Mogel believes this parental behavior is ultimately a bad set-up for kids.
“I frequently see parents who treat their children like hothouse flowers, who must depend on their parents for survival,” she says. “They overschedule, overprotect and overindulge their children to the point that the children end up feeling a combination of entitled, dependent, anxious and like they don’t measure up.”
In many instances, these young people head off to college full of hope. Three months later, they return home because they didn’t know how to deal with their roommate or the professor refused to spoon-feed them information. Perhaps, they simply don’t know how to work through problems on their own.
If it feels like Mogel is stepping all over your toes, you are not alone.
“There are many great parents out there with fantastic intentions who get carried away in their efforts to raise a successful adult,” Mogel says. “In the end, nobody wins. Boys go on strike, girls become perfectionistic, and parents get angry.”
So, how can parents avoid falling in this trap?
Mogel provides these words of encouragement to well-intentioned parents:
- Kids go through phases … glorious ones and rotten ones. Do not confuse today’s snapshot with the epic movie of your child’s life.
- Know the difference between a child’s wants and needs.
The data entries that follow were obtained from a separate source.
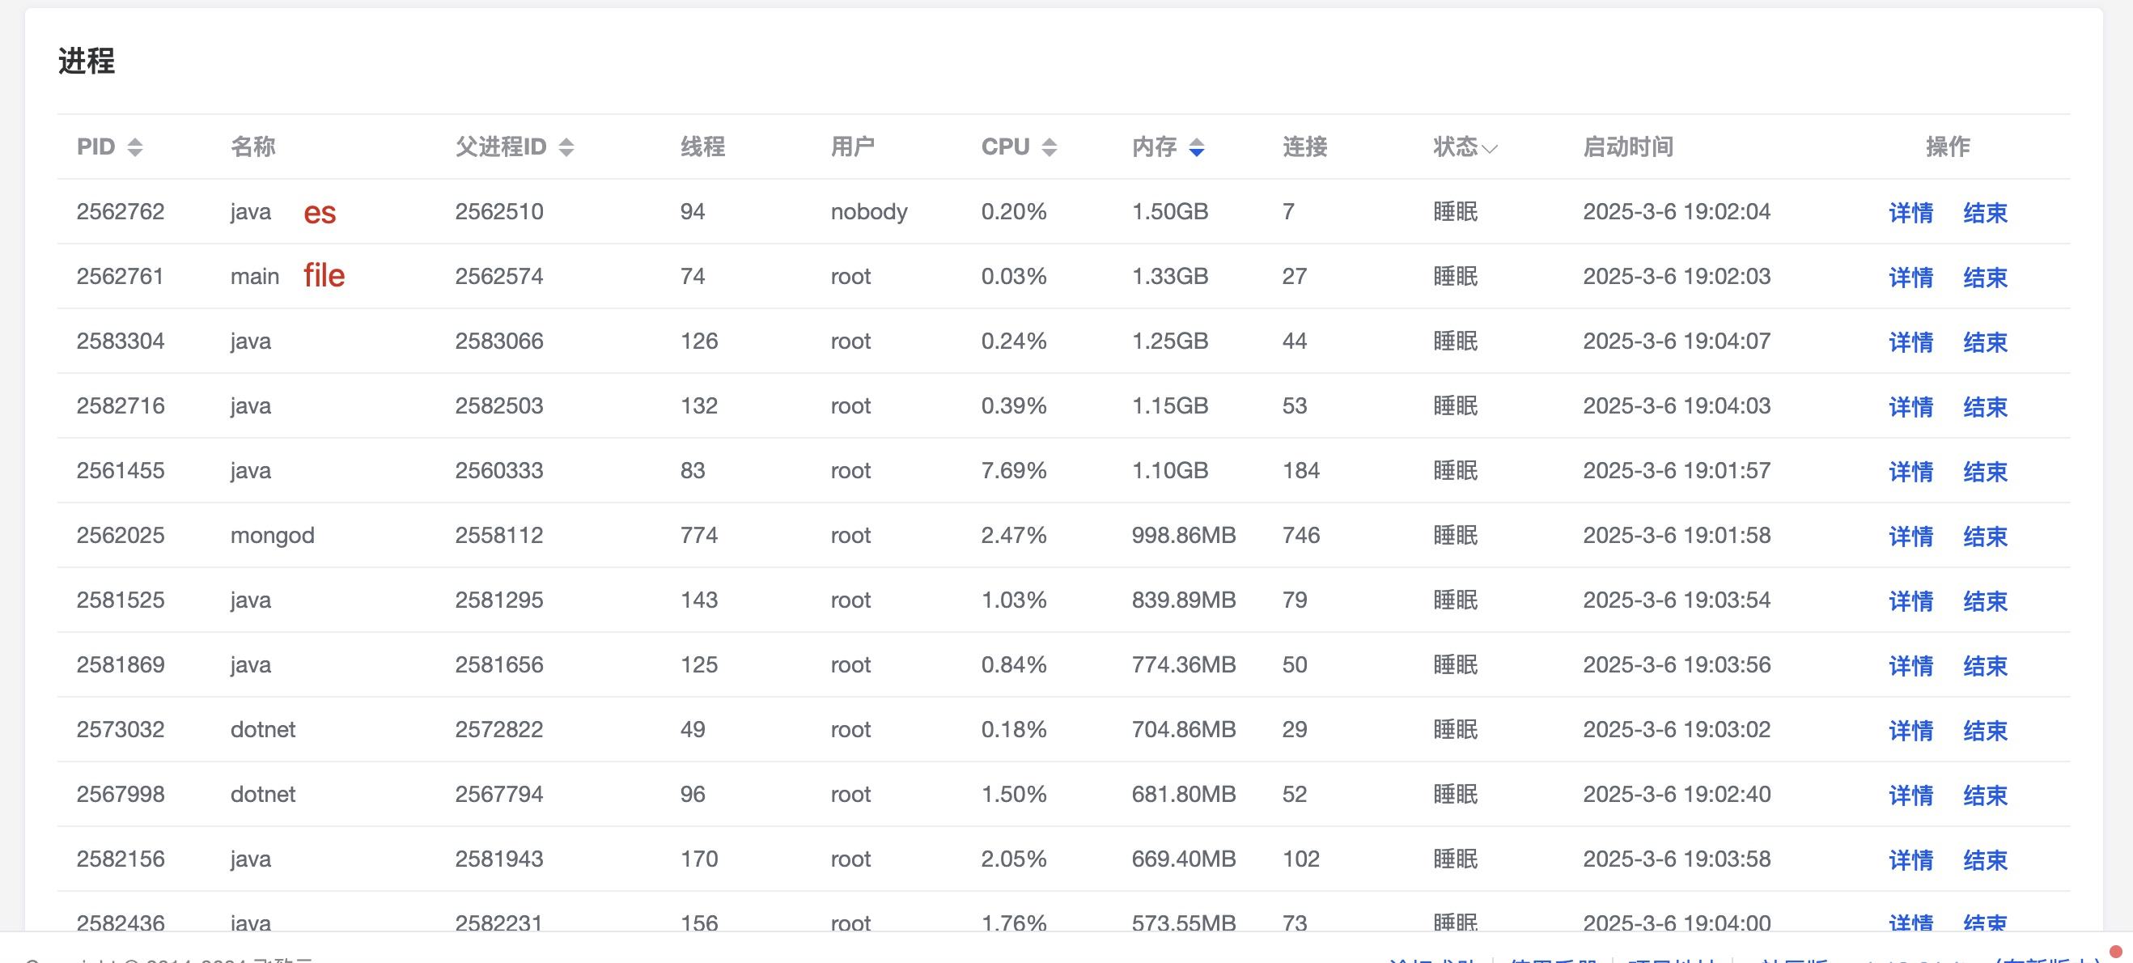Select the mongod process name cell

tap(272, 536)
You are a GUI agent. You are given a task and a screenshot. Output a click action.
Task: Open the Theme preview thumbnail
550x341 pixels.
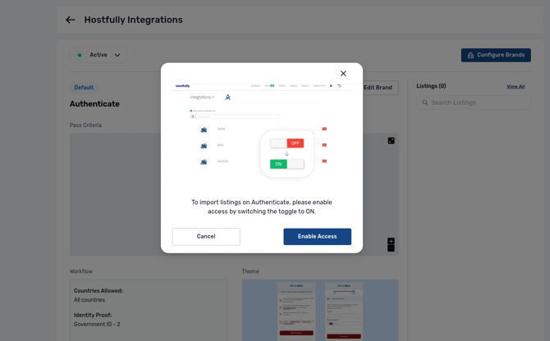[x=320, y=310]

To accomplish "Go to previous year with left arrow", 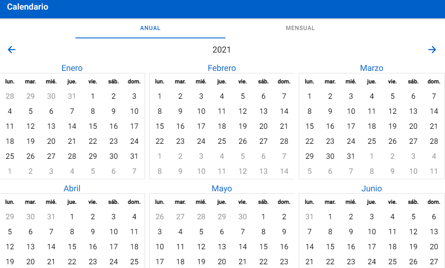I will [12, 50].
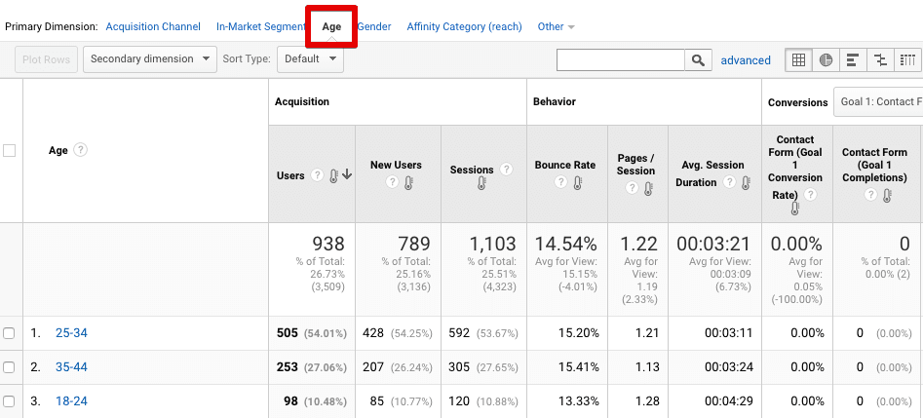This screenshot has width=923, height=418.
Task: Switch to Percentage pie chart view
Action: [826, 60]
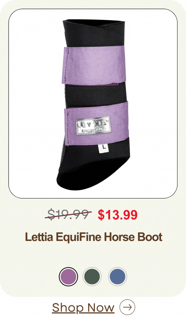Viewport: 186px width, 318px height.
Task: Click the white size L tag
Action: point(104,148)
Don’t fall for the smooth-talking 15-year-old’s line: “Mom, you’ll probably want to buy me a brand-new car. It’ll be really, really, really, safe … definitely safer than me driving your big, old van.” Privileges are not entitlements.
- Let them learn to do for themselves. Remember, your child is competent.
- Listen four times more than you talk. Before you nag, remind, criticize, advise, chime in or over-explain, say to yourself “W.A.I.T” (Why am I talking?)
- Remember that disappointments are a necessary preparation for adult life. Stay calm when your child isn’t invited to her friend’s party, gets cut from the team or doesn’t get a lead role. Without these experiences, your child will be ill-equipped for the real world.
- Be alert, but not automatically alarmed. Stop and ask yourself: Is this situation unsafe or just uncomfortable for my child? Is it an emergency or a new challenge?
- Don’t take it personally if your teenager treats you badly. You can’t always judge his character on the consistency of in-house politeness, clear speech or degree of eye contact. Instead, notice what teachers say and whether he’s welcome at his friends’ houses. Also, observe his manners with neighbors, salespeople and servers in restaurants.
Mogel readily acknowledges that parenting is hard work and that the competition is fierce. However, parents who are intent on raising self-reliant, resilient and accountable young people will gladly put forth the effort.